Ao discutir a pequena produção, as cooperativas dos sem terra, o empresariado provincial, os desequilíbrios regionais, a economia informal, o desemprego, o analfabetismo, a fome, bem como o escoamento nacional e internacional da produção, a reestruturação industrial, os blocos econômicos, a integração de mercados, o sistema financeiro internacional, Lula instaura um outro temário mas sobretudo reconhece o Brasil real, os sujeitos individuais e coletivos do Brasil real como interlocutores legítimos, restabelece a confiança na capacidade de auto-superação histórica da sociedade brasileira, em nossa capacidade de encontrar saídas (em diálogo com a experiência internacional, naturalmente) para os gravíssimos problemas do país. Lula enfatiza, peregrinando, que a superação de nossos complexos impasses deve dar-se com os mais diversos setores sociais e não contra eles. Para Lula, os setores ditos arcaicos da economia não são cancros da vida brasileira, a serem extirpados, mas sim aspectos verdadeiros daquilo em que historicamente resultamos. Nem tampouco a economia informal é a inimiga, a excrescência, mas algo que foi historicamente funcional ao desenvolvimento do capitalismo brasileiro. Não inimiga mas integrante do mosaico contraditório que somos nós.
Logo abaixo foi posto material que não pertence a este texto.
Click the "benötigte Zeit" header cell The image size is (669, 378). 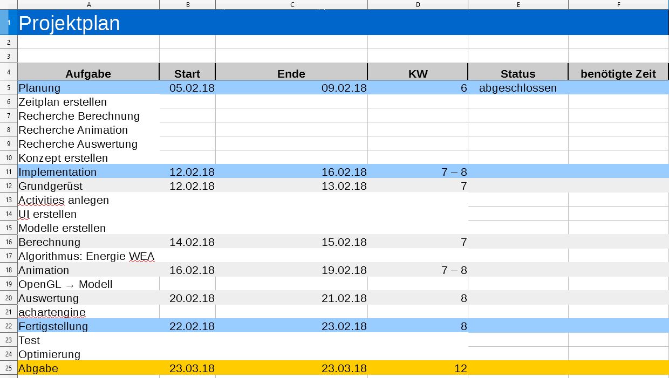(618, 74)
O nosso maior desafio, hoje, na perspectiva de um renovado projeto de independência nacional, de integração soberana no mundo, é justamente esse: o de uma compreensão ao mesmo tempo amorosa e não-apologética do Brasil. "Ninguém jamais se tornou universal sem conhecer e amar a própria aldeia", disse Dostoievski.

Nosso maior desafio é o de basear um projeto nacional universalista em uma serena compreensão de nossa contraditória identidade nacional. Numa atitude que não seja maniqueísta em relação a nós mesmos nem ao mundo. Pois os obstáculos a serem vencidos não o serão exclusivamente em nós nem no mundo, mas em uma nova relação nossa com o mundo, que passa necessariamente por uma nova relação do Brasil consigo mesmo.

Se não tivermos uma compreensão amorosa do nosso país por mais duros que sejamos com as suas mazelas, dificilmente conseguiremos mudar o país e dar-lhe uma presença superior no mundo. Compreensão amorosa e transformadora, transformadora justamente porque amorosa.

Luiz Dulci é secretário de Governo da Prefeitura de Belo Horizonte e membro do Diretório Nacional do PT.